-- begin Provided text --

The 3 Most Common Motorcycle Accidents & How to Protect Yourself
The best kind of motorcycle accident is no accident at all. If that were a guarantee in life, we’d all sleep easier at night. However, given that accidents do happen, it’s in your best interest to prepare for and protect against them.
Here are the 3 most common motorcycle accidents our Minnesota personal injury attorneys help deal with and how to protect yourself from them.
Cars Turning Left
Left handed turns, breaching the oncoming traffic lane, are considered by some to be the most dangerous legal low speed maneuver motorists perform on a regular basis.
This is also the most common motorcycle accident — 42% of all accidents involving a motorcycle and car are due to left handed turns. Motorcycles do not have the same safety features as cars, so this kind of accident, even at slow speeds, could be catastrophic for a motorcycle rider.
Drivers are supposed to be alert on the roadways and aware of other drivers, including motorcyclists. However, in scan mode, a lot of drivers only notice other cars. Your best option here is to stay alert, watch for indications that a car may turn in front of you (such as wheel direction), and be prepared for evasive action.
Motorcycles are easily obstructed in the blind spots of a driver’s car. While drivers are required by law to check their surroundings before committing to a lane change, especially on a freeway or interstate, many of them skip the crucial step of a blind spot check. In this situation, a car might not see you and move into your lane — and right into you.

-- end Provided text --

**Things to do:**
1. Answer these questions using the motorcycle accident article.
(a) What share of accidents involving a motorcycle and a car are due to left-handed turns?
(b) What step do many drivers skip before committing to a lane change?
(c) What example is given of an indication that a car may turn in front of you?
2. Print the stretch of the motorcycle accident article from "The 3 Most Common Motorcycle Accidents &" through "yourself from them.".

-- begin Material --

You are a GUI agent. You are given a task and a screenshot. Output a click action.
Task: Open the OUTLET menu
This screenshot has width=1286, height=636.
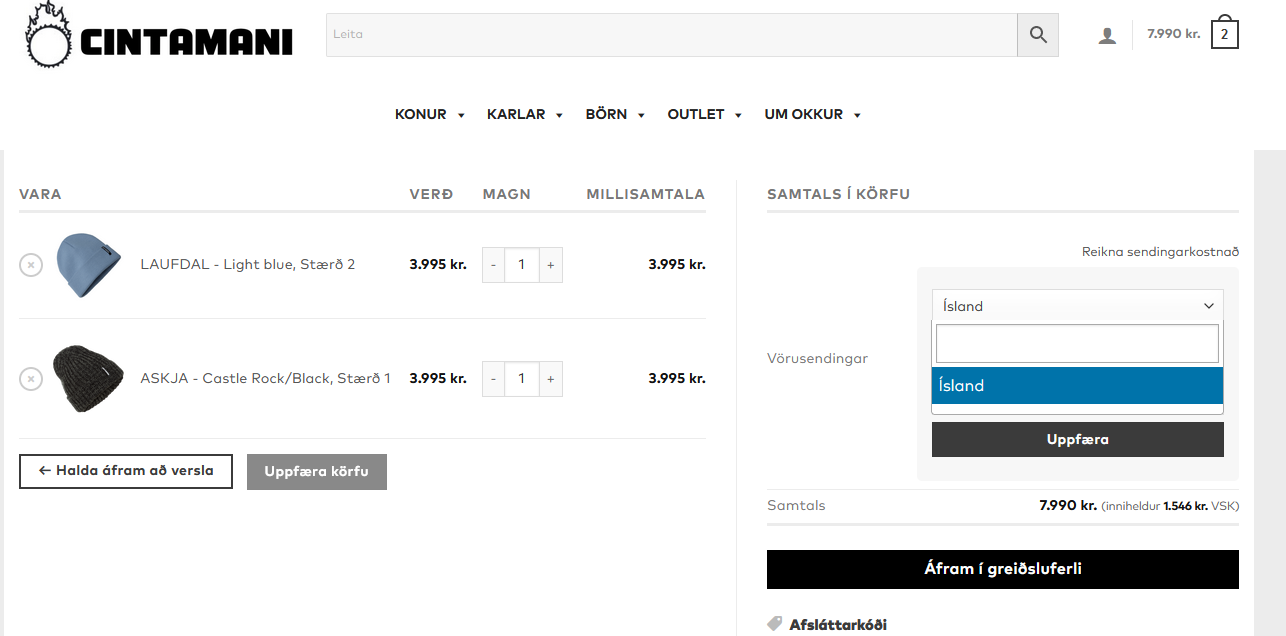click(704, 115)
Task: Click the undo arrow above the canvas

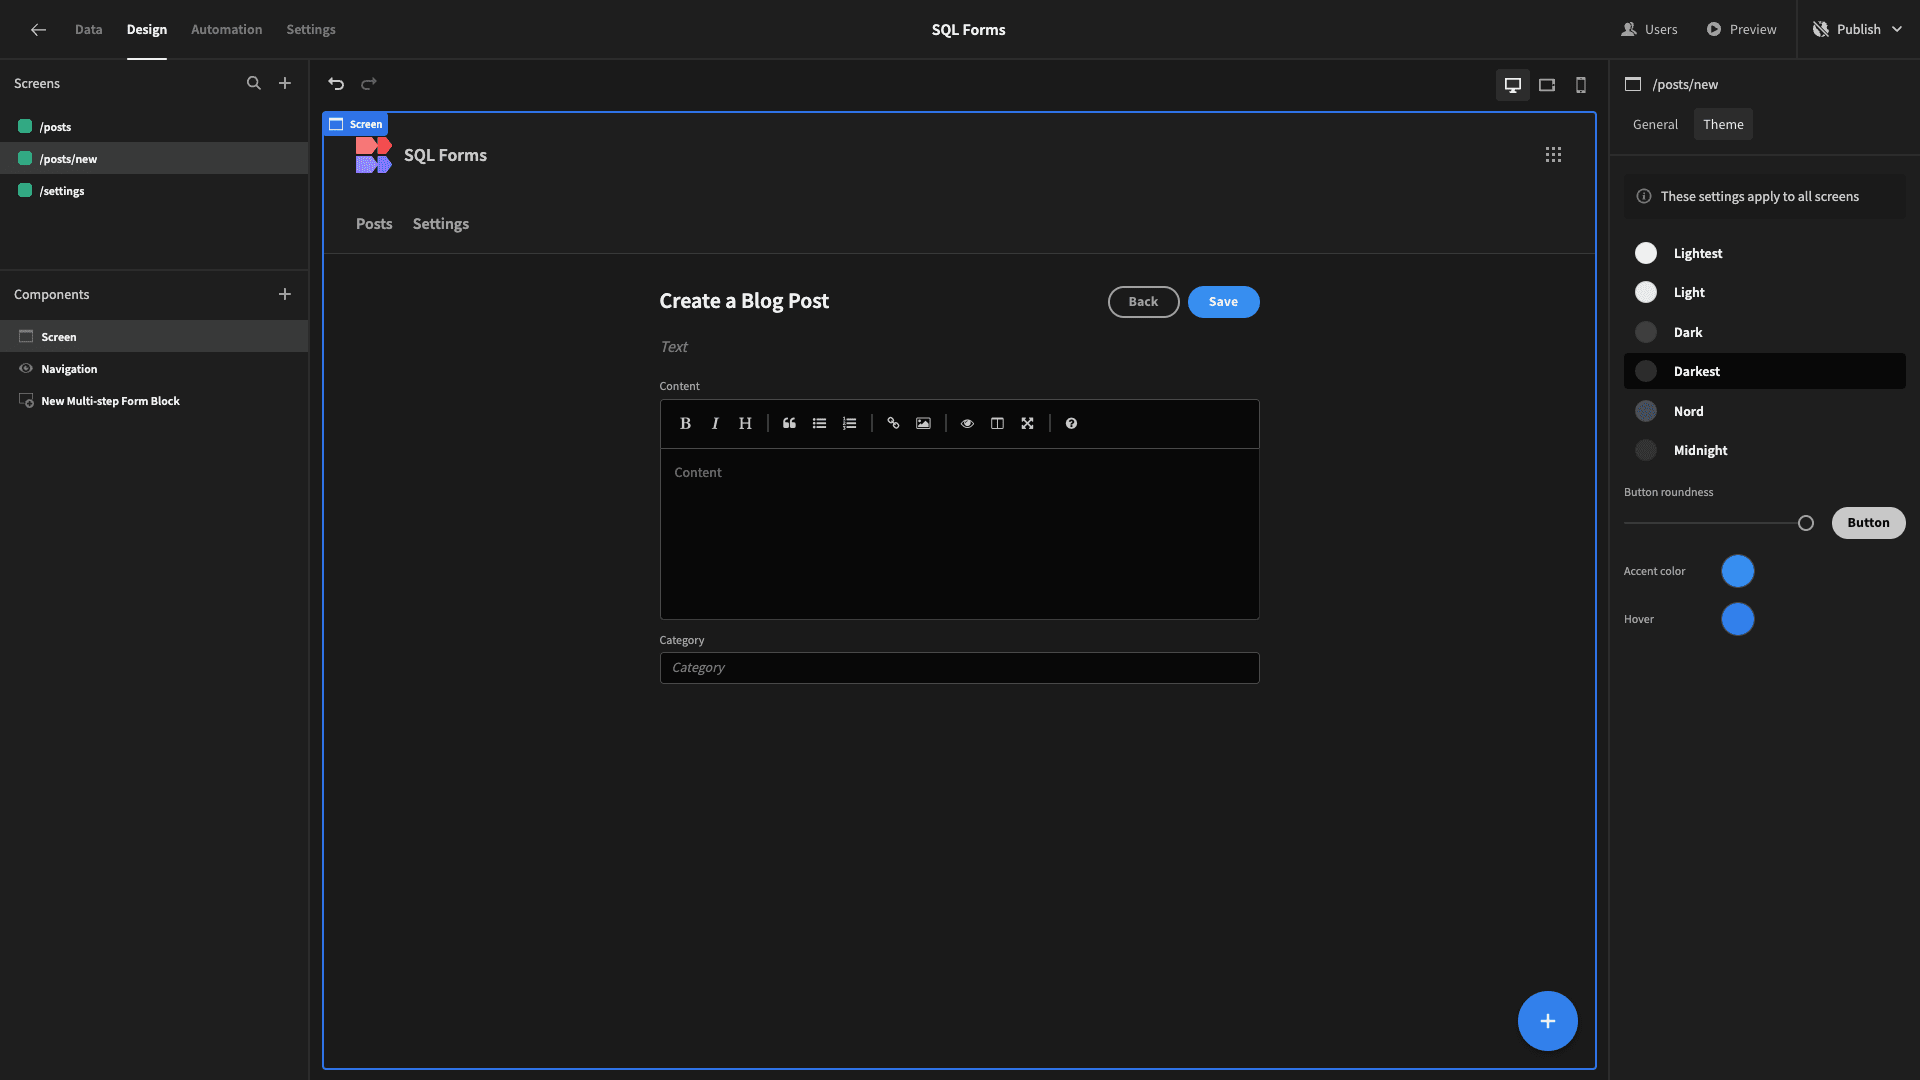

-- end Material --

**Responses to the exercise:**
1.
(a) 42%
(b) A blind spot check
(c) Wheel direction

2.
The 3 Most Common Motorcycle Accidents & How to Protect Yourself
The best kind of motorcycle accident is no accident at all. If that were a guarantee in life, we’d all sleep easier at night. However, given that accidents do happen, it’s in your best interest to prepare for and protect against them.
Here are the 3 most common motorcycle accidents our Minnesota personal injury attorneys help deal with and how to protect yourself from them.